PROMPT
Begin at the line containing "Viewport: 1268px width, 544px height." in the records below, end at the line containing "Click the cell with value 8739,23", and retype each line in that span exactly. No other line and no image should appear.

PROVIDED DATA

"""

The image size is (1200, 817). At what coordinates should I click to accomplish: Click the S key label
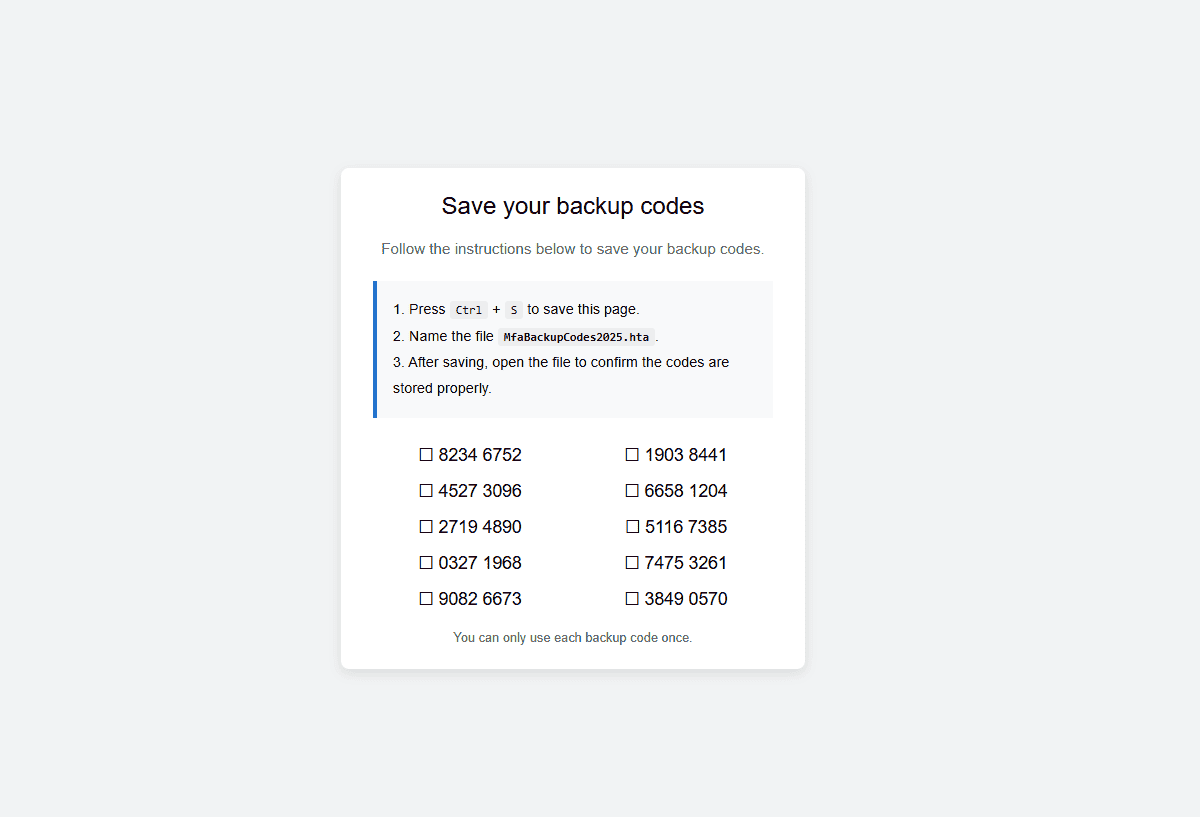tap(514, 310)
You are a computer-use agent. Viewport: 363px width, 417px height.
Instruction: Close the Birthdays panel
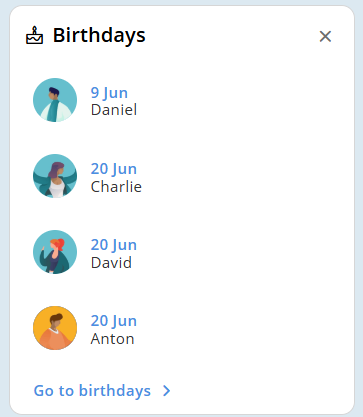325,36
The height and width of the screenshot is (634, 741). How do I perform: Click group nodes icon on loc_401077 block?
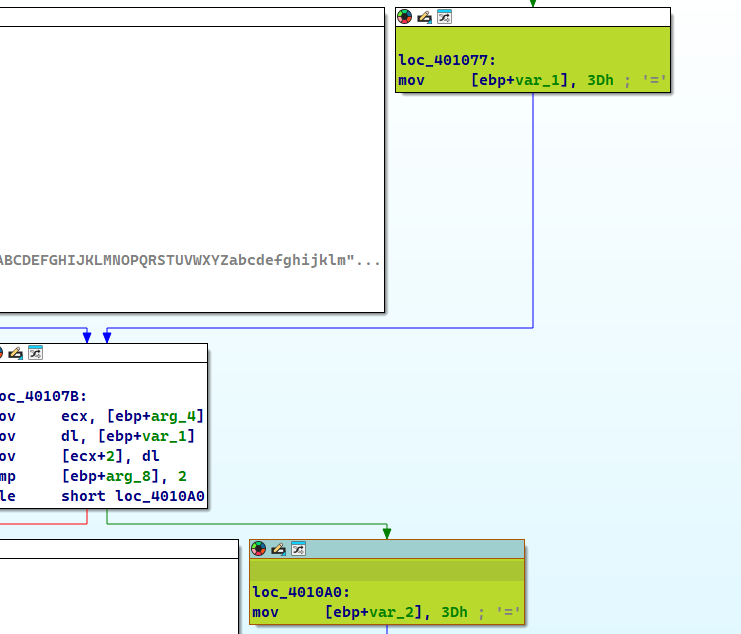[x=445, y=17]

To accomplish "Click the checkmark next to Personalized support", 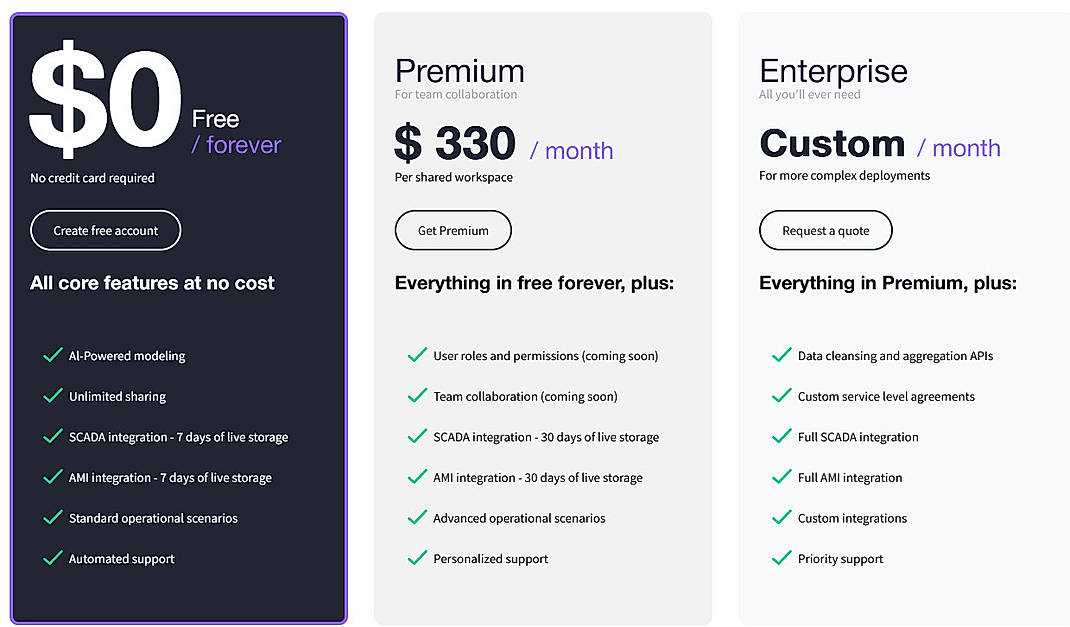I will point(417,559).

"""
"""

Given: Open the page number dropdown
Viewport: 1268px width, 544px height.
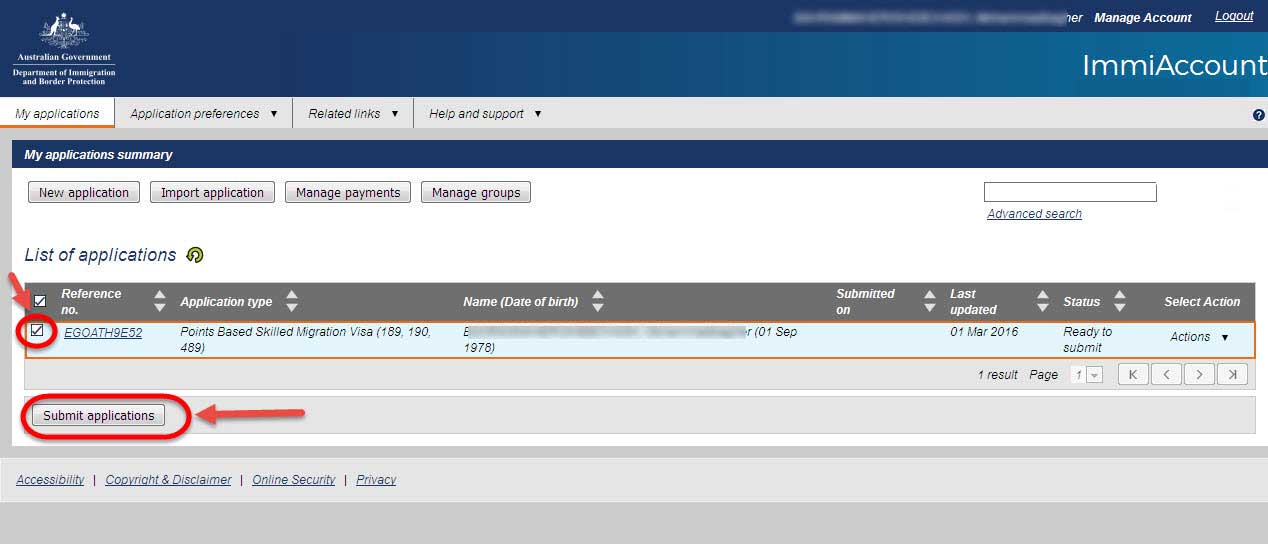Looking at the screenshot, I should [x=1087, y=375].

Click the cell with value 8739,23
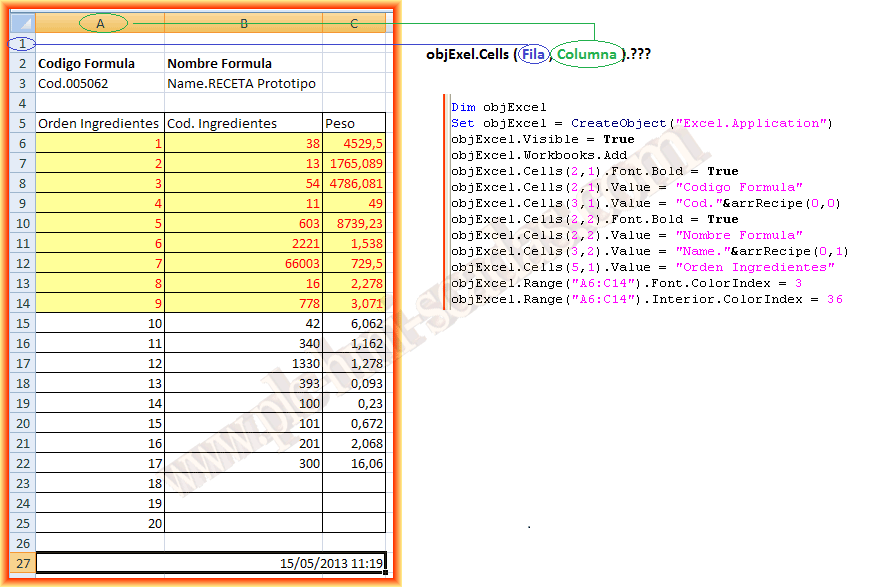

"""
"""

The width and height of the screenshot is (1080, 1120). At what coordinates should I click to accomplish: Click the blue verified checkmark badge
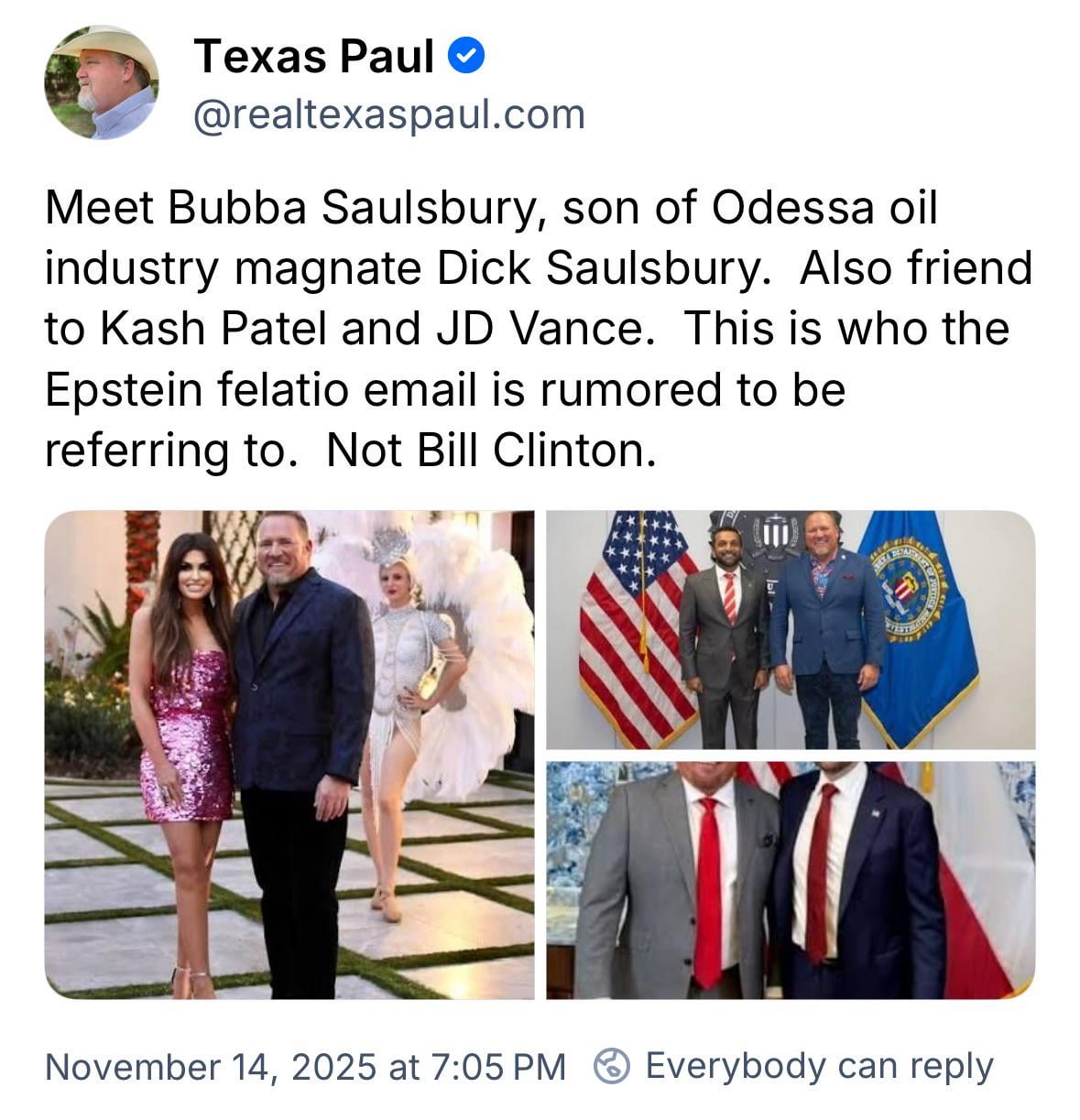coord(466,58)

"""

RESPONSE
Viewport: 1268px width, 544px height.
Looking at the screenshot, I should [x=1087, y=375].

Click the cell with value 8739,23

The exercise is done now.